Notepad++: Sicherheitsupdate gegen Codeschmuggel-Lücke

19. Februar 2026

Notepad++ ist in Version 8.9.2 erschienen. Die neue Fassung verbessert Sicherheitsmechanismen und schließt eine hochriskante Sicherheitslücke, durch die Angreifer beliebigen Code ausführen können.

In der Versionsankündigung von Notepad++ 8.9.2 schreibt der Entwickler Don Ho, daß er die Sicherheit verbessert und eine weitere Sicherheitslücke darin geschlossen habe. Zu den Verbesserungen zählt etwa, daß der Updater jetzt die Integrität und Authentizität des vom Server zurückgelieferten XML üerprüft; dazu setzt er auf XMLDSig, also kryptografische Signaturen. Der automatische Updater WinGUp entfernt zwei curl-Optionen, integriert die curl-Bibliothek statisch, anstatt sie dynamisch (und damit unter Umständen anfällig) zu laden, und startet nur noch signierte Programme. Auch das trägt zur Härtung der Sicherheit bei.
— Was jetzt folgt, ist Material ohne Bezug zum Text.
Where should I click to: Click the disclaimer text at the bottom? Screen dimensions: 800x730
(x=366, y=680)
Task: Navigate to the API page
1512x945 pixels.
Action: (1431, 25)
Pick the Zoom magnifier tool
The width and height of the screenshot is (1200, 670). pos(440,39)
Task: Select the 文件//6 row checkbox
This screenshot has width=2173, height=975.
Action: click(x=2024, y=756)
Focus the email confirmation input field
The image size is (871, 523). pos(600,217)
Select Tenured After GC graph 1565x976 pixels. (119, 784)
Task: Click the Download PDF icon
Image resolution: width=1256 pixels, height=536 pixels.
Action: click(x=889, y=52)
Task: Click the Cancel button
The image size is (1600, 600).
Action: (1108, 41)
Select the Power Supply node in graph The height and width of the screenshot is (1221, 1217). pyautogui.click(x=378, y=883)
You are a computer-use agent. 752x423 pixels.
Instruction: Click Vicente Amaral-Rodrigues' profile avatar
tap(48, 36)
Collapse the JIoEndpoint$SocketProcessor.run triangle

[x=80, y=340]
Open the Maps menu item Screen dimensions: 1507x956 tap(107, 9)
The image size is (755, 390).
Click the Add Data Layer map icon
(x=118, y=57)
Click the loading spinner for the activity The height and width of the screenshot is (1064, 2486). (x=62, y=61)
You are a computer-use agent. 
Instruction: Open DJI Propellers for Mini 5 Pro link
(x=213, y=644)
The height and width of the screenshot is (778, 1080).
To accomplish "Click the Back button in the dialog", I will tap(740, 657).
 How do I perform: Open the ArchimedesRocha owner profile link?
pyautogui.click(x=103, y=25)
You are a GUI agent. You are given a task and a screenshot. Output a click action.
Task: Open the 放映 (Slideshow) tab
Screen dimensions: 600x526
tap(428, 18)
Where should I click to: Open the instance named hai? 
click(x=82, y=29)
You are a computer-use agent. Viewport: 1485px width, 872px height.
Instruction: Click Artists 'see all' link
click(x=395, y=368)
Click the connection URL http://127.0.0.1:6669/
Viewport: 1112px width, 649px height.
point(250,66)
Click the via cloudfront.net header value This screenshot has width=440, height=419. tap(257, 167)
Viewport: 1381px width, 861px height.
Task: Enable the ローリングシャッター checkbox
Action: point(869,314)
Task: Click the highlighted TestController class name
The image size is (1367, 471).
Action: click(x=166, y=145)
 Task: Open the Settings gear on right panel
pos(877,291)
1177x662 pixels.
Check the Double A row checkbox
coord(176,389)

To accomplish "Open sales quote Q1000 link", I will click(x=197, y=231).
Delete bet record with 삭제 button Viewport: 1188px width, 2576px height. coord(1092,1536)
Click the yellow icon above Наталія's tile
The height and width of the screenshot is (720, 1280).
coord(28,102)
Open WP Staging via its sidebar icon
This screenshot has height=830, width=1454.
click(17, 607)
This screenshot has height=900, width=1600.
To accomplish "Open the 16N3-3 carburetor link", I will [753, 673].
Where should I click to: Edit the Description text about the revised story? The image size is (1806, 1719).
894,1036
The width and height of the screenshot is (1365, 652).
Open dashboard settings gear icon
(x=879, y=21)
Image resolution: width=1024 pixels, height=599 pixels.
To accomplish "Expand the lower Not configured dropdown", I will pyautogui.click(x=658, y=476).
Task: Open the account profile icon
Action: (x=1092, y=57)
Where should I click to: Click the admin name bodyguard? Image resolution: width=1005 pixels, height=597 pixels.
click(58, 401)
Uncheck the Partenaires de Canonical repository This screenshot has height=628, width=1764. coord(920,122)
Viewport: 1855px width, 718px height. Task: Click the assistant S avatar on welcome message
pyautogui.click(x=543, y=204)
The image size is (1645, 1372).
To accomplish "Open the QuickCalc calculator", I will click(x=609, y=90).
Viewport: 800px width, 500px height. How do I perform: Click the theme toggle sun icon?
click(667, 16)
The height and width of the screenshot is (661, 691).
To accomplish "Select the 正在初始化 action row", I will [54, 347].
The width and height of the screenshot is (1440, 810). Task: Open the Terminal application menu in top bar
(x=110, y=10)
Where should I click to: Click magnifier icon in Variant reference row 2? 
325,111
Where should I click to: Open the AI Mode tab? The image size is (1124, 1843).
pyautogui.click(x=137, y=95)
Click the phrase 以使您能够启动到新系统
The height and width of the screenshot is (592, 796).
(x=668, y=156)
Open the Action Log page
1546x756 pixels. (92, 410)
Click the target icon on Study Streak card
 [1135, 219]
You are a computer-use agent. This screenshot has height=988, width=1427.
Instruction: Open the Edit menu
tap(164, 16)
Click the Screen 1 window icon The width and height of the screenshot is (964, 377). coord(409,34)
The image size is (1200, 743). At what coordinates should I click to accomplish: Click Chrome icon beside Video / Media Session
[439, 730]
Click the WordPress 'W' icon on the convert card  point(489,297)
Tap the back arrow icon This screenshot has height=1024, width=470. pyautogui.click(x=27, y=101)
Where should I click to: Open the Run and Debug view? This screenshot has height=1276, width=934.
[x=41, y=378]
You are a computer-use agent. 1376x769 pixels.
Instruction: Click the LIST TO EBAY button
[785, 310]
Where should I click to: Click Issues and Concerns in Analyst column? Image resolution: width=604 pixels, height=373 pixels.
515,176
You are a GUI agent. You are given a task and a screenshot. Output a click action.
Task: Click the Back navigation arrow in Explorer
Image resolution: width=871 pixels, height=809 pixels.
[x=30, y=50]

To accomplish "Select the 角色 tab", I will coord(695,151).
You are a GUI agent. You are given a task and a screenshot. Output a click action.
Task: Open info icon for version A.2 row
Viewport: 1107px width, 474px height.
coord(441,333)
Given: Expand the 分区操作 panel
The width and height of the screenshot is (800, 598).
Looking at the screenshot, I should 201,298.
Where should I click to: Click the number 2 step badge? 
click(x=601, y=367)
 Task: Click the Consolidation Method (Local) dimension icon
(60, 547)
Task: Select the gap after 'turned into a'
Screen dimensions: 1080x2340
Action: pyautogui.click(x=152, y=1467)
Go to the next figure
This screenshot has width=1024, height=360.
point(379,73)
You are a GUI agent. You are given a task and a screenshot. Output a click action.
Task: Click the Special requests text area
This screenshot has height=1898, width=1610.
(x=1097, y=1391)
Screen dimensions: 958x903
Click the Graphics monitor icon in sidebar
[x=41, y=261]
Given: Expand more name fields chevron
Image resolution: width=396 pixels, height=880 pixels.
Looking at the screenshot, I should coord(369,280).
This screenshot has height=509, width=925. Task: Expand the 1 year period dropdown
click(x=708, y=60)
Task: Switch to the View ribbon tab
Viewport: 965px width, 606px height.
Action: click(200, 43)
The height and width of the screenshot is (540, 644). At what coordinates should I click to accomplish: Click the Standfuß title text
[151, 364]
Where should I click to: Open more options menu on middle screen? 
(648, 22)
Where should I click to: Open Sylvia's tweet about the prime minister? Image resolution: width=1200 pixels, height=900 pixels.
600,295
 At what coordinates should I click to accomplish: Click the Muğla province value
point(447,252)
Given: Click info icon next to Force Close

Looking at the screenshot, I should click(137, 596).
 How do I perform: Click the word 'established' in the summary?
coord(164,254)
Außerdem schließt Notepad++ 8.9.2 eine Sicherheitslücke, die auftreten kann, wenn der Windows-Explorer ohne absoluten Pfad zur ausführbaren Datei gestartet wird. Dadurch könnte eine manipulierte "explorer.exe" gestartet werden, sofern Angreifer auf das Arbeitsverzeichnis des Prozesses zugreifen können. Das würde zur Ausführung beliebigen Codes im Kontext der laufenden Anwendung führen (CVE-2026-25926, CVSS 7.3, Risiko "hoch").

Neben diesen sicherheitsrelevanten Korrekturen bringt die neue Version auch weitere Fehlerbehebungen mit. So stürzt etwa die Plug-in-Installation in einigen Situationen nicht mehr ab. Im Kontextmenü gab es eine Regression, durch die Lokalisationskürzel nicht rechtsbündig ausgerichtet waren. Und neu dabei ist eine Funktion "Auswahl redigieren".

Notepad++-Nutzer sowie IT-Verantwortliche sollten die bereitstehende Aktualisierung zügig installieren. In der Versionsankündigung stehen auch Downloads für unterschiedliche Plattformen sowie die Quelltexte bereit.

Die Sicherheitslücke im Notepad++-Updater wurde im Dezember vergangenen Jahres bekannt. Untersuchungsergebnisse vom Anfang Februar zeigen, daß die Angreifer, die darüber gezielt Malware verteilt hatten, offenbar staatliche Akteure waren.